É sabido que qualquer obra pública (estado, administração central ou local) está isenta de licenciamento, contudo não me parece que esteja igualmente isenta de cumprir todos os regulamentos em vigor. É normal deparar-mos com obras públicas que descaradamente violam todos os regulamentos e mais alguns e aqui pergunto, até que ponto é possível o cidadão comum pedir o embargo destas obra com base no incumprimento de algum regulamento? Sabendo que só os municípios ou o tribunal administrativo pode embargar uma obra, será que existe alguma jurisprudência em casos análogos? Qual ao posição das ordens profissionais nesta matéria?
É evidente que a nossa ordem jurídica tem mecanismos ao alcance dos cidadãos para por termo a qualquer ilegalidade cometida nesse âmbito. Pode especificar um pouco melhor a situação? Em que medida está a ser lesado? Preciso saber um pouco melhor para poder dar uma informação mais detalhada. O CPTA e o ETAF, conjuntamente com o Codigo Processo Civil dão-nos várias soluções possíveis.

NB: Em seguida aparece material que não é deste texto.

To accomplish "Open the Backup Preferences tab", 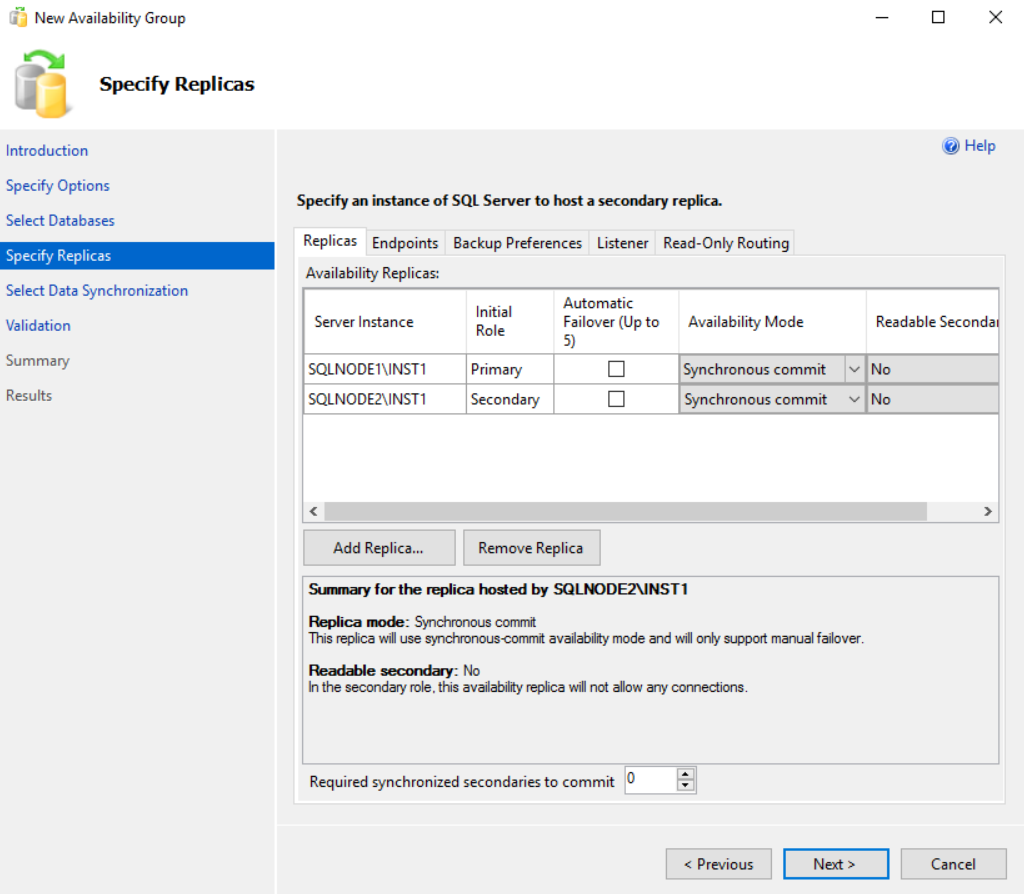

Esta minha discussão pretende ser o mais genérica possível e para tal vou dar o exemplo de uma hipotética obra com que provavelmente todos os foristas se vão identificar. Imaginemos o Centro de Saúde, Pavilhão Gimnodesportivo, Casa da cultura (o que for) que a câmara municipal lá da terra decidiu construir na grande maioria das vezes apenas para funcionar como bandeira politica. Por ser uma obra pública isenta de licença não cumpre afastamentos índices de construção volumetria cérceas e o diabo a sete. Enquanto munícipe sem que esteja directamente lesado posso pedir o embargo da obra por não cumprir os regulamentos municipais?